One of the major stories that unraveled last month was news that
the airline industry is in dire straits. But they are not the only ones.
The terrorist attacks on the US have impacted a number of related
industries as well - notably the nation's tourism and leisure industry,
which reportedly brings in $582 billion annually (Los Angeles
Times, September 18).
Across the country, there were grim reports that the temporary grounding
of airlines and the subsequent fear of air travel is creating a massive
domino effect that is taking its toll on hotels, conventions,
restaurants, theme parks, cruise ships, travel agencies, and
Hotels earned the most attention, and were described by some as having
the appearance of a ghost town. Although normally booked at 75% to 100%
capacity during the fall season, hotels were reported to have fallen to
just 20% to 30% full in a number of major metropolitan cities. A hotel
consultant from PKF Consulting assessed, "(Hotels) are going to get
hammered to death. The next three months - the only way to describe them
- are going to be bloody" (Houston Chronicle, September 18).

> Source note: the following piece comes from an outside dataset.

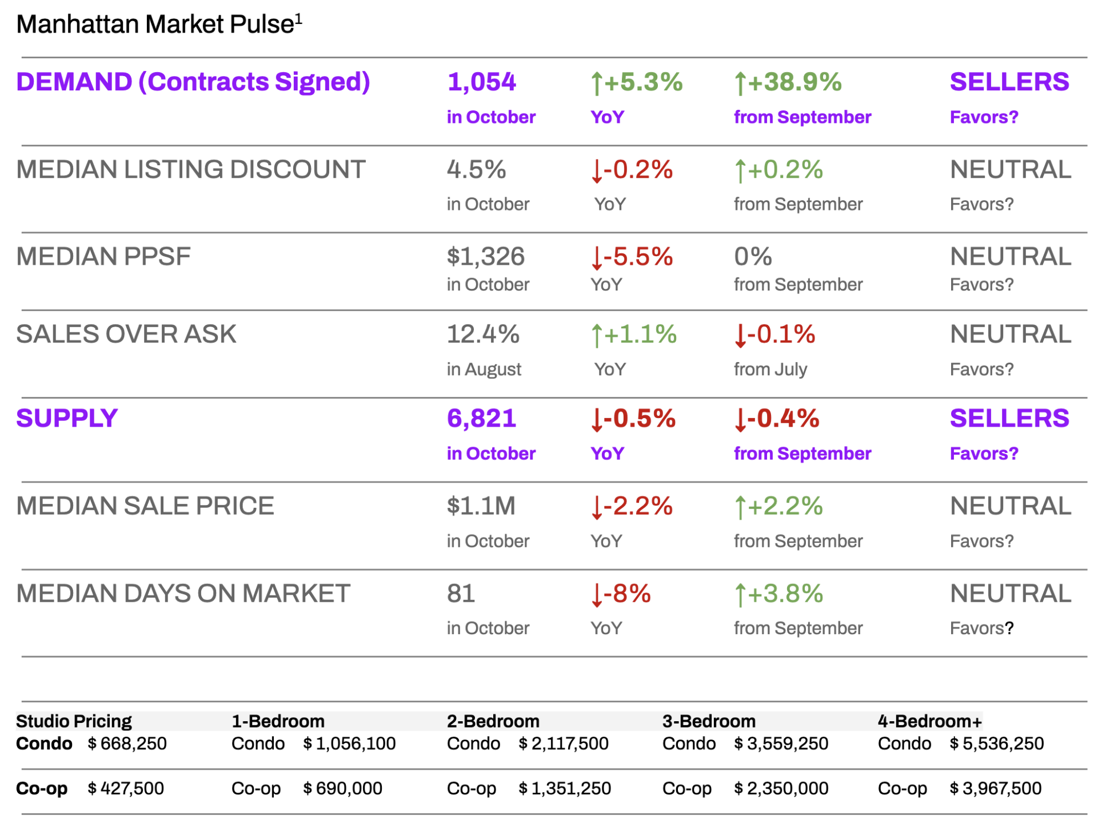
Task: Click the NEUTRAL label for Median PPSF
Action: coord(1010,256)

In New Orleans, a hotel executive explained, "Our market is 80%
tour-group driven, and 99% of the group businesses fly in. So the first
step for our customers is usually getting on a plane, and if they're not
flying for whatever reason, our bookings are adversely affected" (Times
Picayune, September 18).
Many reports noted that the pain of the hotel industry would be felt
harshly since the economy had been slowing even before the attacks. The
Sacramento Bee (September 16) noted, "Even before the terrorist attacks,
PKF was projecting a 3.5% decline in hotel revenue this year, the worst
in 40 years."
Hotels were further impacted by the cancellation of conventions across
the country. Coverage also noted that even for those conventions that
didn't cancel, there was no guarantee that attendance would be as high
as in previous years.
Several articles reported on the efforts made by the tourism industries
to keep attendance levels up in light of the attacks. The most
frequently discussed measure was to target nearby customers who would be
able to drive to their destinations rather than fly. Newspapers in
Florida reported that the state was seriously considering a push to "get
Floridians to visit Florida" (The Orlando Sentinel, September 18).

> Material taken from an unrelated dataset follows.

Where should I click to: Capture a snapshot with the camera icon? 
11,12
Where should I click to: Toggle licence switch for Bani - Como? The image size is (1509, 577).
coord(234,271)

The prognosis for the tourism industry over the next three months is
awful, but coverage could not say what it would be like in the longer
term. The media reported a consensus among hotel and tourism industry
executives that they have never encountered anything like this
The complete drop-off in tourist-related activity was said to be
unprecedented. A few analysts compared the Gulf War with the present
situation, though this time the attacks occurred on US soil.
While the situation feels bleak, the only silver lining was occasional
reports that bargains would soon spring up that might tempt Americans to
travel, or predictions that Americans would travel out of defiance and
patriotism. But these reports appeared infrequently, suggesting that the
tourism industry is in for a very rough ride.
- Evaluation and analysis by CARMA International. Media Watch can be
found at www.carma.com.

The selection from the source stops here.